Le monde en 2030 – Amérique latine, la fin de la vague rose ?

Claire Meynial, avec la contribution d'Olivier Dabène

06/01/2020

ÉPISODE 1. Après son accès au pouvoir dans les années 2000, la gauche, de plus en plus contestée, tente de se réorganiser. En partenariat avec Sciences Po Ceri.

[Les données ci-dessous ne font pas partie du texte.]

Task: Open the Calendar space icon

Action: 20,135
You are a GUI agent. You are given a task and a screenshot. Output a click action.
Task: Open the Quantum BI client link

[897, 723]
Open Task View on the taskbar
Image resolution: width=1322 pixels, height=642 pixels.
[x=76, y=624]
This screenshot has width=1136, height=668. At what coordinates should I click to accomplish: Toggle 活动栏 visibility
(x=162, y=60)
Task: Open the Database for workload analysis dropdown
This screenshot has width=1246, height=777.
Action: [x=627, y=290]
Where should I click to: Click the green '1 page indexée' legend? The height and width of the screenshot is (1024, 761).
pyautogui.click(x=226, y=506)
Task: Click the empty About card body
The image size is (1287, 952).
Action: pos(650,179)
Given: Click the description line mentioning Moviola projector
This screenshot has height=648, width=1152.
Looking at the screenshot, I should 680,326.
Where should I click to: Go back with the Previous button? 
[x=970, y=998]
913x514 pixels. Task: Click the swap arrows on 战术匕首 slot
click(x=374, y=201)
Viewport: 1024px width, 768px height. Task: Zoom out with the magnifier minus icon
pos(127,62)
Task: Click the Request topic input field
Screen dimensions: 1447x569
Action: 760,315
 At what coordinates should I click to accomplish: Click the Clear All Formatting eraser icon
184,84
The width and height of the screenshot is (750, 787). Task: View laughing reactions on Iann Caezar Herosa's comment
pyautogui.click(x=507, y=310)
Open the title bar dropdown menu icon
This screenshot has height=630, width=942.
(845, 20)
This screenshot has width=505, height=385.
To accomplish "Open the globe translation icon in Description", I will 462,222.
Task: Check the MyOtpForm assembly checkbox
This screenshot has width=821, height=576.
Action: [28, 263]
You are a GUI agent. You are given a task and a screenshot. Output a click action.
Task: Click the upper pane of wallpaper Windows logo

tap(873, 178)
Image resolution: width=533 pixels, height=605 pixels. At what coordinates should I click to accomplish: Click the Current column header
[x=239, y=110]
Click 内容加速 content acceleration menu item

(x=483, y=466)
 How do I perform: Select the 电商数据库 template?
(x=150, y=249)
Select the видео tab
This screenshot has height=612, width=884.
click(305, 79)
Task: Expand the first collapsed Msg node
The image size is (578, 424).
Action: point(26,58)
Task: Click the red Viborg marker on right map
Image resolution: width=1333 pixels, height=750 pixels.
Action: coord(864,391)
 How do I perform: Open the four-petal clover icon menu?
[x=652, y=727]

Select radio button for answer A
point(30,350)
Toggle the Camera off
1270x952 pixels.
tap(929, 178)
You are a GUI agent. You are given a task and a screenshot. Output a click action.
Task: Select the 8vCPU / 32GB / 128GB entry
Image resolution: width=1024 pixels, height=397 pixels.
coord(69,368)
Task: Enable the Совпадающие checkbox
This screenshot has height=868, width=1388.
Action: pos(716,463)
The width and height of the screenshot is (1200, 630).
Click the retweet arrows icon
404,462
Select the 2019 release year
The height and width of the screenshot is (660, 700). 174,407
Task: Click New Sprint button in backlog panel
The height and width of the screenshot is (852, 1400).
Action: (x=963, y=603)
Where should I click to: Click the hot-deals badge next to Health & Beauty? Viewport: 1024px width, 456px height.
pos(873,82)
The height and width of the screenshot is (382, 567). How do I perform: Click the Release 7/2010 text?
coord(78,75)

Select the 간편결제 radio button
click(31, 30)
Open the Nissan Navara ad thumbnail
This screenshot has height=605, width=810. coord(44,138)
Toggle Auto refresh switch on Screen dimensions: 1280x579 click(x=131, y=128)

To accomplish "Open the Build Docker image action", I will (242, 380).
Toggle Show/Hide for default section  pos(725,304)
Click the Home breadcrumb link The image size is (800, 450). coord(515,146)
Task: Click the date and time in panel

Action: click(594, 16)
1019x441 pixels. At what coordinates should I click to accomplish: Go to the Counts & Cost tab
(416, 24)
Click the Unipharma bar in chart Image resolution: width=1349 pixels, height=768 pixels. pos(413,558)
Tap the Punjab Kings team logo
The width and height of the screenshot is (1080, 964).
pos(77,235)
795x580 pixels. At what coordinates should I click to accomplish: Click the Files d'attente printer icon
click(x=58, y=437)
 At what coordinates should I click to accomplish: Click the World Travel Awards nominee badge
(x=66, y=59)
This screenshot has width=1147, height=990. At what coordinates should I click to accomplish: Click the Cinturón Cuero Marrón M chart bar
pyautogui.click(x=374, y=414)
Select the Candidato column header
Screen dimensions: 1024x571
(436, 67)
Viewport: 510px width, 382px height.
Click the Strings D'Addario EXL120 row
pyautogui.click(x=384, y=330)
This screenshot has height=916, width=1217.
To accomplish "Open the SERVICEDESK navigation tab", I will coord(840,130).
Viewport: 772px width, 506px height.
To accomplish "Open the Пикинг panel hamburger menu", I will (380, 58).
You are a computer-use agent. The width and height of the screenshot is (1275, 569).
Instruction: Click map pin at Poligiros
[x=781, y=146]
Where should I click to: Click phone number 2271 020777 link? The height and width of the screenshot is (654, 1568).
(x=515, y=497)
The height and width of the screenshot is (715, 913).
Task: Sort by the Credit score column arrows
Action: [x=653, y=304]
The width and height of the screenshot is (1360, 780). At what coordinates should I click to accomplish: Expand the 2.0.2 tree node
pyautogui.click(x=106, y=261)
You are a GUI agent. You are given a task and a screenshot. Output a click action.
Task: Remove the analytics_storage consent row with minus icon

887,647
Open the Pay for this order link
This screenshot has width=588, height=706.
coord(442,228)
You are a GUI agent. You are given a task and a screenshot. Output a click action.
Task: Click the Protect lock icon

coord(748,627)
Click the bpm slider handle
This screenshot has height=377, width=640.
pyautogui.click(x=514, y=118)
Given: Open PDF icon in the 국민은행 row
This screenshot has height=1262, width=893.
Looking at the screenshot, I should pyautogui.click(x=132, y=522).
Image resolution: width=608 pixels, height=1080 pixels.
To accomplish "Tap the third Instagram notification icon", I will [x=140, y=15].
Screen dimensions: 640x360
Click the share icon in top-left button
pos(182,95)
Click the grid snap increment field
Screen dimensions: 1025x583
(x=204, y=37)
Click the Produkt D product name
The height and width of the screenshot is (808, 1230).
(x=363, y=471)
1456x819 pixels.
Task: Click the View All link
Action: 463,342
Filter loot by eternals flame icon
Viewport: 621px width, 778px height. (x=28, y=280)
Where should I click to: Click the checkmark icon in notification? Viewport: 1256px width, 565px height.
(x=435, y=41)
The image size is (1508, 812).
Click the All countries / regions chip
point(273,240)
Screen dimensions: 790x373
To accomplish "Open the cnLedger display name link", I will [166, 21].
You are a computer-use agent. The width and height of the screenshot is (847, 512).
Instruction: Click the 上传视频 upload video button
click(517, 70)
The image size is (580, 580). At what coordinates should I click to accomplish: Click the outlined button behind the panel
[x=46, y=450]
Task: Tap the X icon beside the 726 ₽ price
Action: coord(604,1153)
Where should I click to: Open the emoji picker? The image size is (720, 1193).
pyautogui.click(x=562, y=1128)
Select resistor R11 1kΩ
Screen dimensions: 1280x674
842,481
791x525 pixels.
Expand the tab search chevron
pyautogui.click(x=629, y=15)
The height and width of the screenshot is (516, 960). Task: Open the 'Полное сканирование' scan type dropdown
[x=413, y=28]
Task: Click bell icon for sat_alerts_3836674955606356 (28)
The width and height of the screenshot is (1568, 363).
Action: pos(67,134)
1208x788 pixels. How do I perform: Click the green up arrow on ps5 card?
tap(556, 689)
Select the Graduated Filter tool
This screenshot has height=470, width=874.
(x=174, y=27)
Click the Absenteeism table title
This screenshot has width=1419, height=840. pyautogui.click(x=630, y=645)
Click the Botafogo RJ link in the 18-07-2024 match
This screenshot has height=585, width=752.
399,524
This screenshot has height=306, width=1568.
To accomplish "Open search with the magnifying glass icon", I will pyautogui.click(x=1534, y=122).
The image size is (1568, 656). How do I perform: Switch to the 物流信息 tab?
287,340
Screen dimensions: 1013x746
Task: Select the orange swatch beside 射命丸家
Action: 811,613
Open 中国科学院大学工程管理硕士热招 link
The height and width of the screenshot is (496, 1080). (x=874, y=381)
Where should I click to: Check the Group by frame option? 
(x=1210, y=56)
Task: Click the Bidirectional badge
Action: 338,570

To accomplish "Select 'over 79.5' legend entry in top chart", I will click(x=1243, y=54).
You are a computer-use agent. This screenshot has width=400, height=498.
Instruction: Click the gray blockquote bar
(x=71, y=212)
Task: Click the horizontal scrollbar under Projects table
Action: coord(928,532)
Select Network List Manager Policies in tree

Dans les années 2000, le continent connaît un raz de marée : alors qu’il était dominé par la droite néolibérale, il passe peu à peu à gauche. En 1998, l’élection d’Hugo Chavez, au Venezuela, marque le début de la « vague rose » ou le « virage à gauche ». La plupart des leaders qui accèdent au pouvoir appartiennent à des mouvements ou partis politiques regroupés dans le Forum de São Paulo, en 1990, sous le patronage de Fidel Castro. Lula da Silva est élu au Brésil en 2002 et Nestor Kirchner, en Argentine en 2003. En 2005, Evo Morales, président des fédérations de cocaleros de la région du Chapare, remporte la présidentielle en Bolivie. En 2006, Michelle Bachelet est élue au Chili, Rafael Correa, en Équateur, et le sandiniste Daniel Ortega retrouve la fonction suprême au Nicaragua. En 2008, c’est le tour de José « Pepe » Mujica, ancien guérillero, en Uruguay. Dilma Rousseff, du Parti des travailleurs comme Lula, devient présidente du Brésil en 2010 et Nicolas Maduro succède à Chavez à sa mort, au Venezuela en 2013. Mais à partir de 2015, la tendance semble s’inverser et la « marée rose », comme on dit en Amérique latine, se retirer. Mauricio Macri est élu en Argentine et Jair Bolsonaro, au Brésil, en 2018. Celui-ci, ultra-conservateur, a voté l’impeachment de Dilma Rousseff en dédiant sa voix, en 2016, au colonel Ustra, qui l’avait torturée lors de la dictature militaire en 1970.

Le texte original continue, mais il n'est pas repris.